These troubling trends were revealed by the Queensland Council of Social Service ahead of a a town-hall meeting in the city on Friday, August 12.
In a media statement, QCOSS said many Gympie people were facing homelessness for the first time in their lives.
The Gympie Times has campaigned on the issue for months, urging authorities to stop passing the buck, and to unite and find a solution.
Ongoing housing shortages, domestic violence, mental health issues, and substance abuse, all compounded by the disastrous January and February floods, continue to be issues community services across the region are dealing with.
Community Action Inc operations manager Andrea Matthews said some people had been flooded five times this year.
“The housing situation in Gympie is critical,” Mrs Matthews said.

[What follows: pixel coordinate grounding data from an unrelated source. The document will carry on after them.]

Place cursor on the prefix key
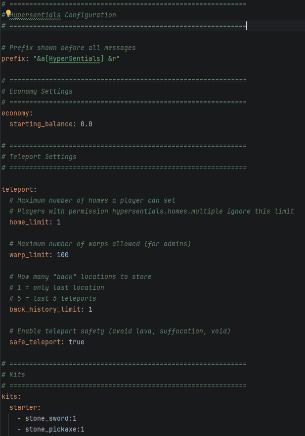The height and width of the screenshot is (436, 305). point(13,58)
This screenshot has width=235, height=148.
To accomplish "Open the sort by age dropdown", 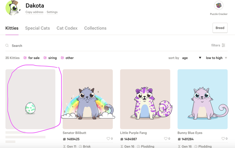I will click(x=192, y=58).
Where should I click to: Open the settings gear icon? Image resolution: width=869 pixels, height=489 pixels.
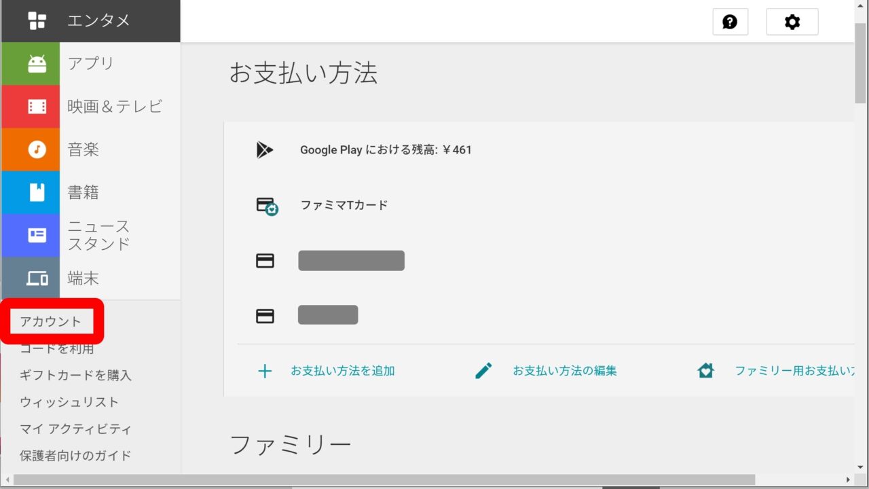(792, 22)
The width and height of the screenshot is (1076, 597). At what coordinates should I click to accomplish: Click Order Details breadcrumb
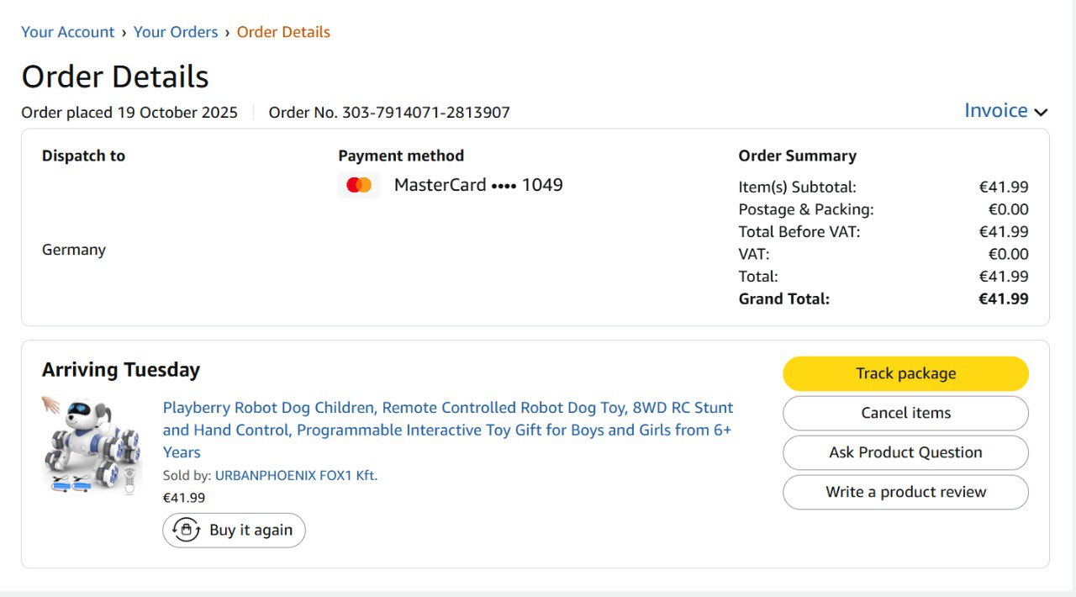[x=283, y=32]
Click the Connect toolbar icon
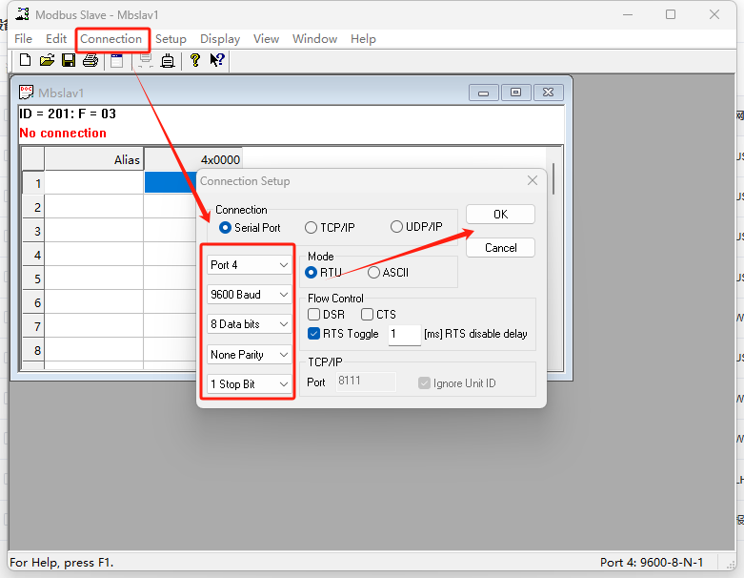The width and height of the screenshot is (744, 578). tap(145, 60)
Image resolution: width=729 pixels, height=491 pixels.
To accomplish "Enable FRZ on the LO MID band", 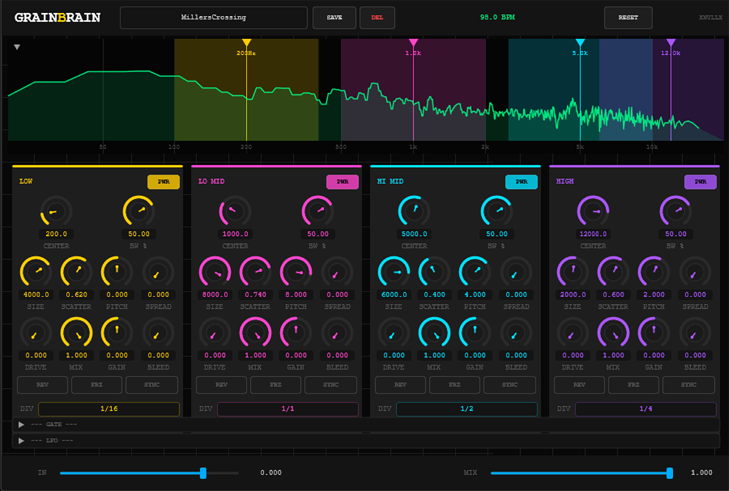I will coord(275,385).
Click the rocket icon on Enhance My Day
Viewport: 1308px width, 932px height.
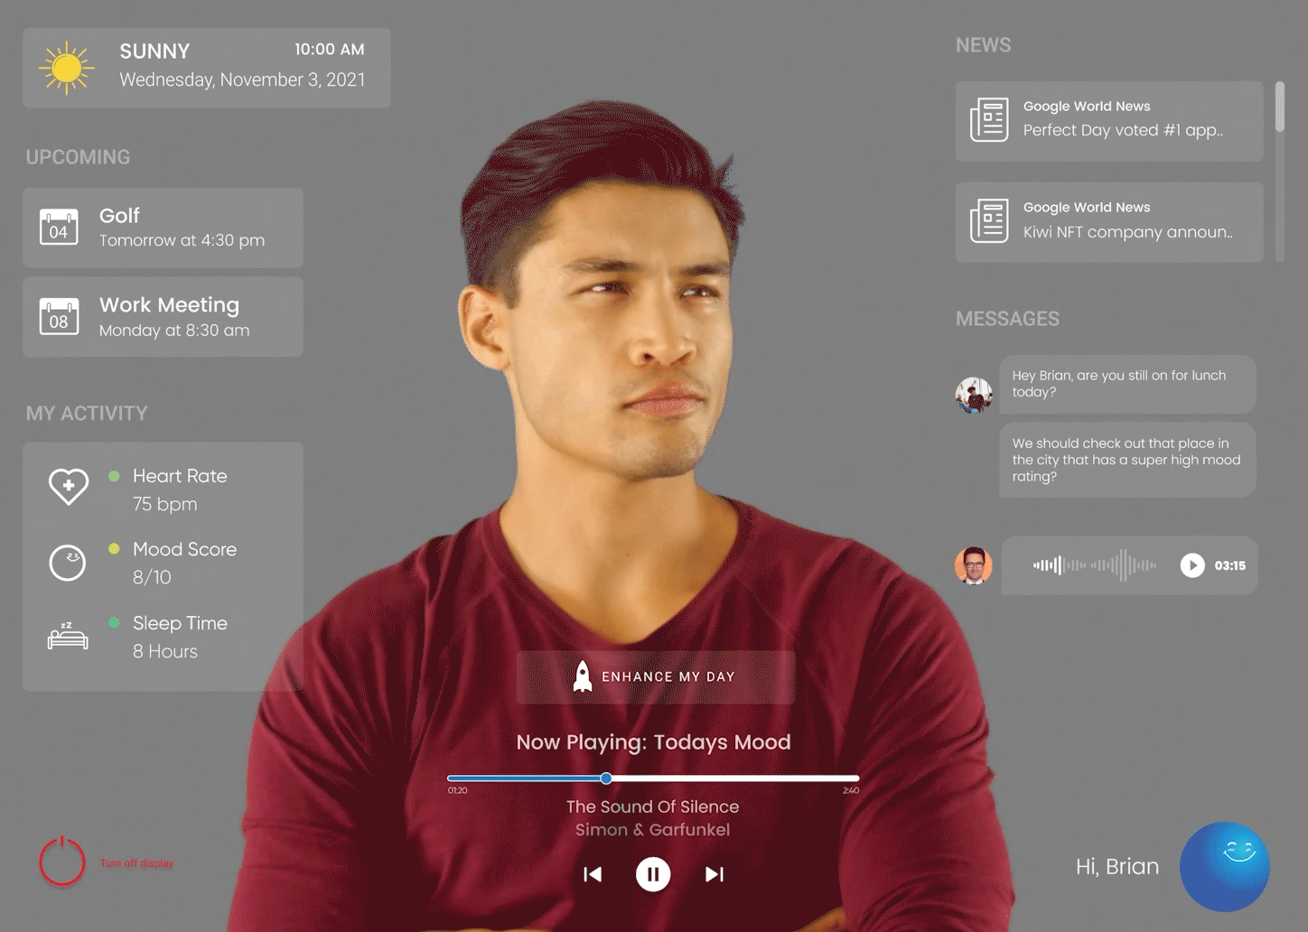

“We are seeing people living in tents, people overcrowding tenancies, women and children remaining in homes where they are not safe, substandard and makeshift housing, squatting, sleeping rough and couch surfing.
“We need more affordable housing options, the extension of National Affordability Rental Scheme, and increased funding for existing services.”
QCOSS CEO Aimee McVeigh said Gympie’s housing crisis was now at an unacceptable level.
“Services are telling us that a rising number of long-term residents are being forced to leave the area due to eviction notices and soaring rents,” Ms McVeigh said.
“The housing crisis, which has been exacerbated by the floods, needs immediate and increased attention.
The town hall meeting arrives as outspoken Gympie councillor Dolly Jensen has revealed a plan to ease the region’s ongoing rental crisis.
The pressure of the region’s ever-tightening rental squeeze shows no sign of going away.
The crisis was only exacerbated by the February flood when 800 homes and businesses were inundated and left uninhabitable, and needing repairs or replacing.
The rental crisis has been a serious point of discussion for months, with communities across the state begging politicians for a solution.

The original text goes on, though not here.